The first time Logan Lathrop heard his name announced on a loudspeaker Tuesday night at Service High, it startled him.
A 16-year-old special education student, he had never heard his name announced like that before — so loud and so clear that anyone in the vicinity of the school’s soccer field could hear it.
“I got a little scared,” he said.
By the end of the night, Lathrop was used to hearing his name blasted on the public-address system. It happened every time he scored a goal in the inaugural Partners Club unified soccer match between Service and West.
Lathrop booted four goals for Service in a 6-5 loss to West, which got four goals from special education student Edna Cerrato to hold off the Cougars. Both Lathrop and Cerrato are members of their respective school’s Partners Club, which brings together students with and without mental disabilities to advocate for inclusivity.
One way the clubs pursue their goal is by staging events like Tuesday’s soccer game, which consisted of two 10-minute halves. Special education students and general education students played side by side in the game, which was played in between the Service-West boys varsity game and the Service-West girls varsity game.

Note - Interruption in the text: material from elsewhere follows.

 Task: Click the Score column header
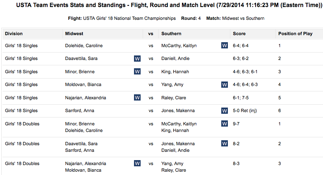tap(239, 34)
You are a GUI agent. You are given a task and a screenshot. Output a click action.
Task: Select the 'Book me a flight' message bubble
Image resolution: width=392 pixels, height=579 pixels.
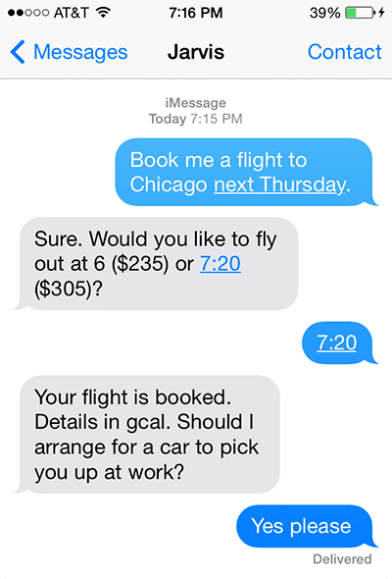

Among the coaches on the sideline was Service boys coach Dan Rufner, who is also a counselor. A week before the game, he invited the special education players to a varsity practice.
“Some players that are really competitive were like, ‘Why are we giving up a practice?’ ’’ Rufner said. “Then to see them get into it and cheer for them, it reminds you what the game all about — having fun and encouraging each other.”

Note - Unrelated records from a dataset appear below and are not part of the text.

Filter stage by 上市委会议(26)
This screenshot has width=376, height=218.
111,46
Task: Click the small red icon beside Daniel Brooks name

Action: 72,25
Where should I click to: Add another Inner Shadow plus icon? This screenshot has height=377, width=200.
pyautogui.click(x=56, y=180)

The game produced no shortage of smiles, and it ended in laughter. As the clock ticked down, West goalie Lorenzo Umu stopped a shot, put the ball on the ground and got ready to kick it. Before he made contact the shoe on his kicking foot flew high into the air, just as the clock reached zero. His shoelace wasn’t tight enough, he said later with a grin.
West’s Partners Club has about 70 members, said advisor Kaleb Kuehn, who is also an assistant soccer coach for the Eagles. He sees plenty of benefits in having kids without mental deficiencies play games or take on projects with kids who do.
“It breaks that barrier of the unknown,” Kuehn said. “They see what these kids are capable of.”
Service’s Partner Club, headed by Adam Ahonen, has about 150 members and last year was one of 30 schools nationwide recognized by ESPN as a Special Olympics Unified Champion School. It’s the first school in Alaska to earn that honor.
The school celebrated the award by raising a banner in its gym last October at a school-wide assembly, where Chris Bagg, a special education student who played in Tuesday’s match, wore the Cougar mascot costume.
Bagg will graduate from Service next week. His mom, Sheryl Bagg, said he transferred to the school as a sophomore because of its active Partners Club.
“Inclusivity is important for community, for family, for friendship,” she said. “Chris has grown so much and has made so many friends.”
Organizers of Tuesday’s match wanted to give special education students a chance to experience what a real varsity game is like, complete with referees, a giant electronic scoreboard, an enthusiastic crowd and a public-address announcer.
“My intent was to get them a chance to feel what it’s like to be a varsity player,” Rufner said.
Service junior Chase Hodges — a captain on the varsity soccer team and a member of the Partners Club — made sure Lathrop experienced that feeling. After Lathrop scored his fourth goal, Hodges waved him over and got down on one knee.
“Put your foot here,” Hodges said, grinning and patting his leg.
“Put your foot up here,” he repeated.
A puzzled Lathrop finally complied and put his foot on his teammate’s leg. Hodges pretended to shine Lathrop’s shoe, a classic soccer celebration move in a match designed to let everyone shine.